Tpot_optimized_classification

04 Aug 2018

Analysis of the Bottle Rocket pattern in the stock market

This is our second generation model. The models for the first generation analysis were summarized on October 17, 2017. A lot has happened since then. This analysis was done on August 4, 2018. We have achieved a major improvement in the results. Please see the Summary below.

import sys
import platform
import numpy as np
import pandas as pd
import platform
import matplotlib
from matplotlib import pyplot as plt
%matplotlib inline
from imblearn.over_sampling import SMOTE
from tabulate import tabulate
import itertools
from copy import copy
from sklearn.externals import joblib

import tpot
from tpot import TPOTClassifier
from tpot.builtins import StackingEstimator
from tpot.export_utils import export_pipeline
from tpot.export_utils import generate_pipeline_code, get_by_name
from tpot.operator_utils import TPOTOperatorClassFactory

import sklearn
from sklearn.externals import joblib
from sklearn.ensemble import ExtraTreesClassifier
from sklearn.preprocessing import Normalizer, FunctionTransformer
from sklearn.kernel_approximation import Nystroem
from sklearn.model_selection import train_test_split
from sklearn.pipeline import make_pipeline, make_union
from sklearn import metrics
from sklearn.metrics import roc_auc_score, roc_curve, classification_report
from sklearn.metrics import confusion_matrix, accuracy_score, mean_squared_error
from sklearn.metrics import f1_score, precision_score, recall_score, log_loss, r2_score
from sklearn.metrics import precision_recall_curve
print('Operating system version....', platform.platform())
print("Python version is........... %s.%s.%s" % sys.version_info[:3])
print('scikit-learn version is.....', sklearn.__version__)
print('pandas version is...........', pd.__version__)
print('numpy version is............', np.__version__)
print('matplotlib version is.......', matplotlib.__version__)
print('tpot version is.............', tpot.__version__)
Operating system version.... Windows-10-10.0.17134-SP0
Python version is........... 3.6.5
scikit-learn version is..... 0.19.1
pandas version is........... 0.23.0
numpy version is............ 1.14.2
matplotlib version is....... 2.2.2
tpot version is............. 0.9.3

The LoadData routiine is used to read the Bottle Rocket dataset, and create training and testing datasets

def LoadData():
    global feature_names, response_name, n_features

    pth = 'https://raw.githubusercontent.com/CBrauer/CypressPoint.github.io/master/model-13-1.csv'
    model_full = pd.read_csv(pth)

    response_name = ['Altitude']
    feature_names = ['BoxRatio', 'Thrust', 'Velocity', 'OnBalRun', 'vwapGain']
    n_features = len(feature_names)
    mask = feature_names + response_name

    model = model_full[mask]
    print('Model dataset:\n', model.head(5))
    # print('\nDescription of model dataset:\n', model[feature_names].describe(include='all'))

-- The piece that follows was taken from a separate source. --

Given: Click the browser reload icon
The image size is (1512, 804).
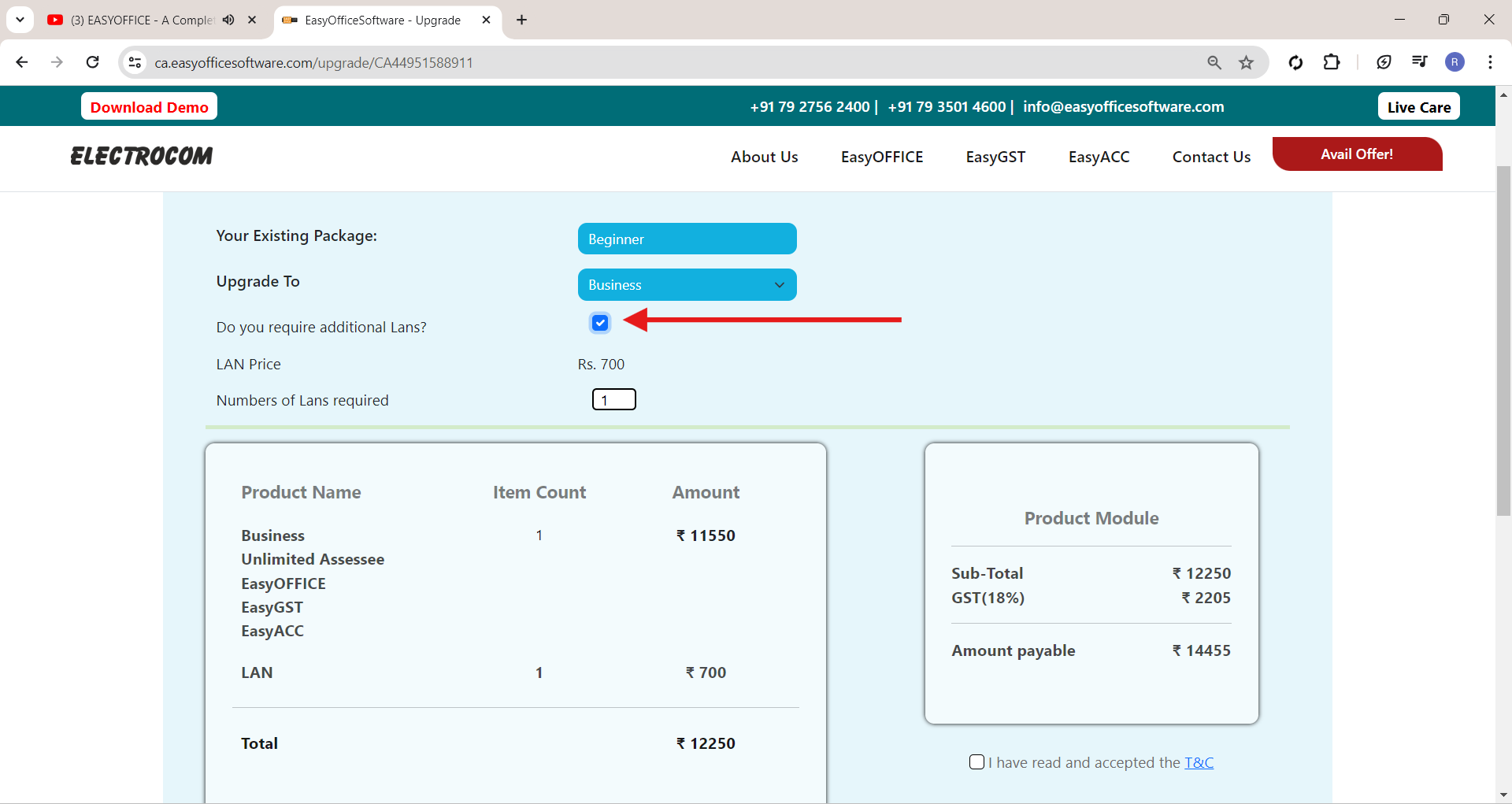Looking at the screenshot, I should pyautogui.click(x=92, y=62).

    # Correlation_plot(model)

    X = model[feature_names].values
    y = model[response_name].values.ravel()

    sm = SMOTE(random_state=12)
    X_resampled, y_resampled = sm.fit_sample(X, y)

    X_train, X_test, y_train, y_test = train_test_split(X_resampled,
                                                        y_resampled,
                                                        test_size = 0.3,
                                                        random_state = 0)
    print('Size of resampled data:')
    print(' train shape... ', X_train.shape, y_train.shape)
    print(' test shape.... ', X_test.shape, y_test.shape)

    return X_train, y_train, X_test, y_test, X_resampled, y_resampled

Plot the ROC_Curve and Precision-Recall curve.

def Plot_ROC_Precision_Recall():
    class_names = [0, 1]
    fig, (left, right) = plt.subplots(nrows=1, ncols=2, figsize=(10, 5))

    plt.subplot(1, 2, 1)
    plt.plot([0, 1], [0, 1], 'k--')
    plt.plot(false_positive_rate, true_positive_rate, color='darkorange', label='Random Forest')
    plt.xlabel('False positive rate')
    plt.ylabel('True positive rate')
    plt.title('ROC curve (area = %0.7f)' % auc)
    plt.legend(loc='best')

    plt.subplot(1, 2, 2)
    precision, recall, _ = precision_recall_curve(y_test, y_probabilities_success)

    plt.step(recall, precision, color='b', alpha=0.2, where='post')
    plt.fill_between(recall, precision, step='post', alpha=0.2, color='b')

    plt.xlabel('Recall')
    plt.ylabel('Precision')
    plt.ylim([0.0, 1.05])
    plt.xlim([0.0, 1.0])
    plt.title('Precision-Recall curve: AP={0:0.2f}'.format(average_precision))

    plt.tight_layout()
    plt.show()

This routine is used to plot the predictor (a.k.a feature) importances.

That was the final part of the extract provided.